On the sixth day God created the Barman. Instead of Eve, He gave him a shaker, then ice, and then a couple of glasses. And He said: “Mix for the joy of your neigh-bors.”

My father, Giuseppe, was born in Verona, the son of an immigrant, the late Carlo. In 1929 he was working as a barman at the Hotel Europa in Venice. One of his disciples was a young American named Harry. He was very rich but, to our great good fortune, he did not have an American Express credit card. It was one of the things that hadn’t yet been invented.

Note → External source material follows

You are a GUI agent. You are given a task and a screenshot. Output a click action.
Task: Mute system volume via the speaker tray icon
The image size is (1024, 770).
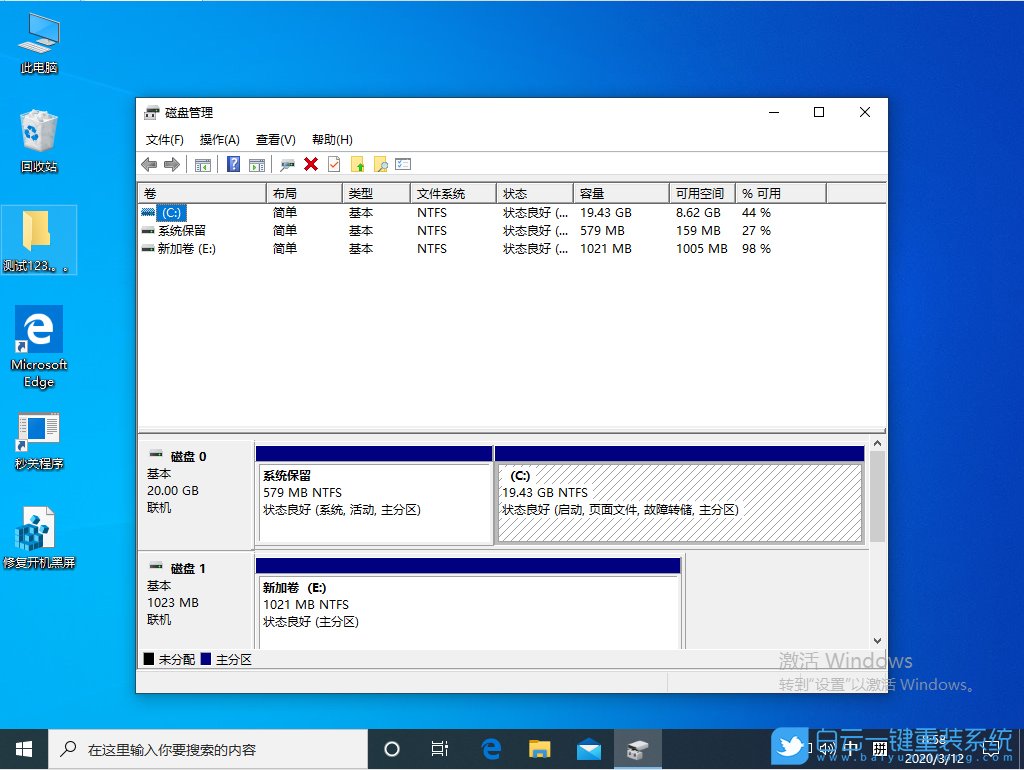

If there had been credit cards in 1929, there would never have been a Harry’s Bar.

I’ll tell you why.

One day the rich young American named Harry suddenly stopped drinking at my father Giuseppe’s counter. Listless and melancholy, he would wander among the tables in the tearoom, indifferent to the glances of those adorable creatures who usually made such pleasant company in tearooms and their environs. My father was a true gentleman, but he was also a practical man; and he never failed to register the mood of his customers and the amount of the day’s receipts. After a while he went up to the young man and asked, “Mr. Pickering, you’re not ill by any chance?”

“No, Mr. Cipriani,” Pickering answered dejectedly.

“Maybe you don’t like the way my drinks taste anymore?”

“Oh no, Mr. Cipriani.”

“Found a bar you like better?”

“No, no, Mr. Cipriani.”

“Well then, what’s the matter?”

“Nothing, Mr. Cipriani,” Mr. Pickering sounded sad and seemed to be hiding something he dare not confess.

“You’re not broke?” my father asked him.

“Yes, Mr. Cipriani!”

“How much do you need?”

“Why, would you give me money?” Mr, Pickering could hardly believe it.

“It depends how much you need.”

“Just enough to pay the hotel, the bar, go home, and have a last dry martini” was Harry Pickering’s answer.

This is how that rather reckless young man with a nice honest face got a substantial loan from my father (not without my mother’s approval, however). He repaid the loan two years later, and at the beginning he was also a partner in Harry’s Bar in Venice, which was named after him.